Our aim isn’t to overhaul your life. It’s to help you make small, realistic changes that add up over time.

Your 2026 health challenge (and how we’d love to hear from you)

We’ve covered a lot, so here’s a quick recap of the most important ideas:

  • Big, rigid health resolutions 2026 are likely to fail; realistic, flexible habits are far more sustainable.
  • Movement: Two 10‑minute movement “snacks” a day can gradually bring you closer to national physical activity guidelines.
  • Nutrition: Upgrading just one meal per day towards the Australian Dietary Guidelines can meaningfully reduce long‑term disease risk.
  • Sleep: Protecting a consistent wake time and a simple wind‑down routine supports mood, energy and every other health goal.
  • Prevention: Booking one preventative health check in 2026 – and actually attending – is one of the most impactful things you can do for future you.
  • Telehealth: Using telehealth Australia‑wide as a health safety net (for advice, eScripts, referrals and sexual health support) makes it easier to act early instead of delaying care.

Now, your challenge:

"Choose just ONE of these five habits and commit to trying it for the next seven days."
  • Will you add two 10‑minute walks to your day?
  • Upgrade one meal?
  • Set a consistent wake time?
  • Book that overdue check‑up or screening test?
  • Schedule a telehealth consultation to discuss something you’ve been worrying about?

Pick one, make it as small and specific as possible, and see how it feels for a single week. If it helps, keep going. If it doesn’t, tweak it – you’re allowed to experiment.

We’d love to know:

  • Which habit are you choosing first?
  • What makes it feel realistic (or challenging) for you?
  • Have you used telehealth or services like ours to support any of these habits?

Share your chosen strategy or your results in the comments – your story might be exactly what another Australian needs to read to start their own realistic health journey in 2026.

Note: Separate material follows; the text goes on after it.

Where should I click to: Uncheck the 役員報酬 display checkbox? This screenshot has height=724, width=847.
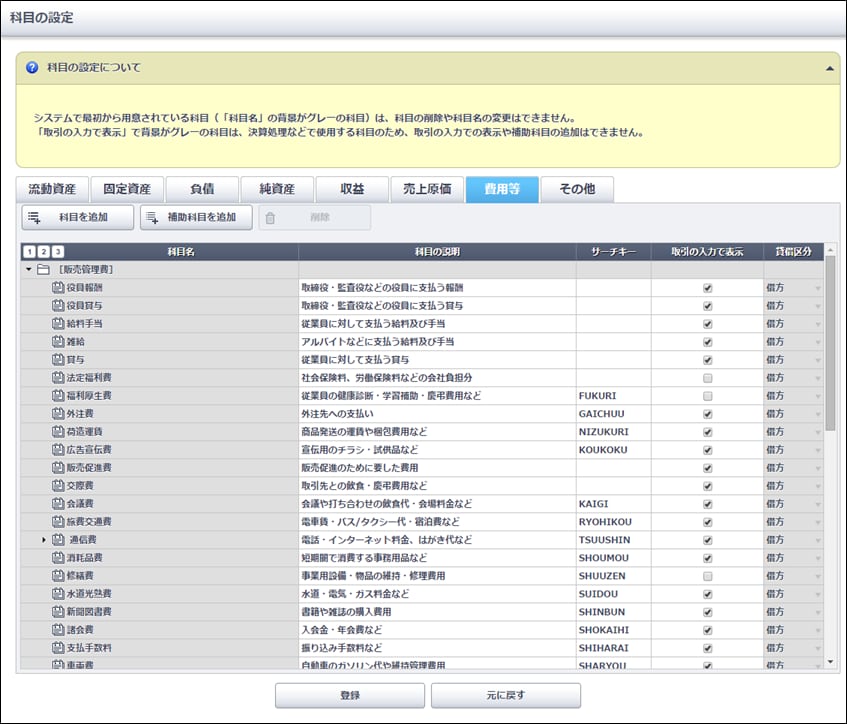coord(708,288)
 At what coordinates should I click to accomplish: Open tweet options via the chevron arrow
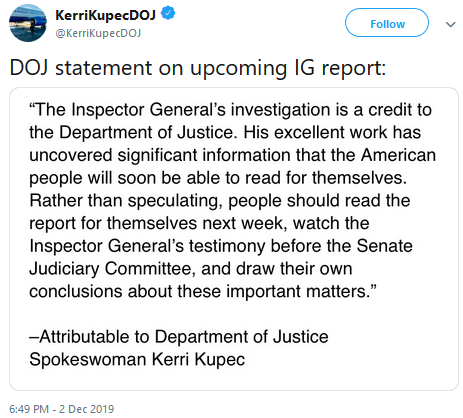click(x=450, y=24)
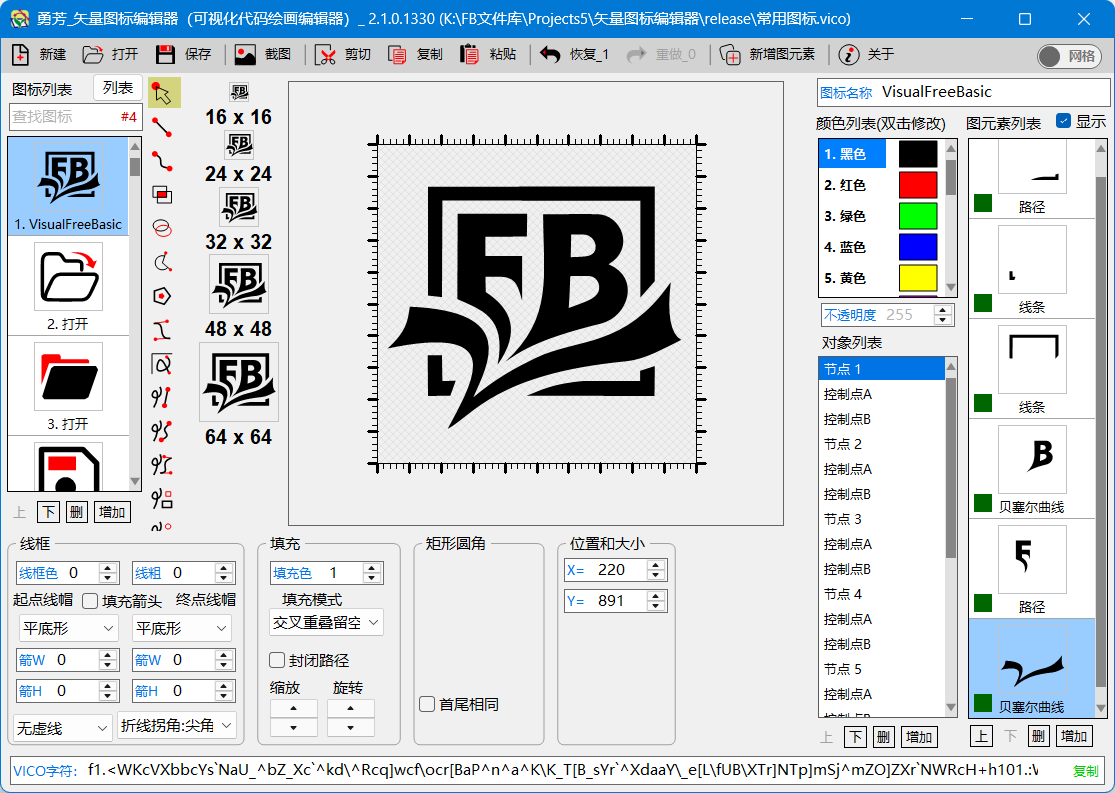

And if you’re ready to put one habit into action today and want medical support – whether that’s a telehealth consultation, an online medical certificate, a repeat prescription or a specialist referral – we’re here to help, wherever you are in Australia.

References

FAQs

Q: Why do most New Year's health resolutions fail?

Resolutions often fail because they are too ambitious and rapid, ignore foundational needs like sleep and stress management, and do not utilize available preventive health systems effectively.

Q: What is a realistic way to start exercising in 2026?

Instead of committing to gym memberships immediately, aim for two 10-minute 'movement snacks' per day, such as walking during breaks or stretching between meetings.

Q: How can I improve my diet without overhauling it completely?

Focus on the 'one-meal upgrade' rule: choose one meal each day to improve slightly by adding fruit, vegetables, or wholegrains, rather than changing everything you eat at once.

Q: What is the most effective simple habit for better sleep?

Set a non-negotiable wake-up time that you stick to at least five days a week to help anchor your body clock.

Q: What preventative health action should I prioritize?

Commit to booking and attending at least one preventative health check in 2026, such as a blood pressure check, cancer screening, or sexual health review.

Q: How can telehealth support my health goals?

Telehealth acts as a 'safety net' by reducing friction in accessing care. It allows you to manage minor issues, get repeat prescriptions (eScripts), and obtain specialist referrals quickly without leaving home.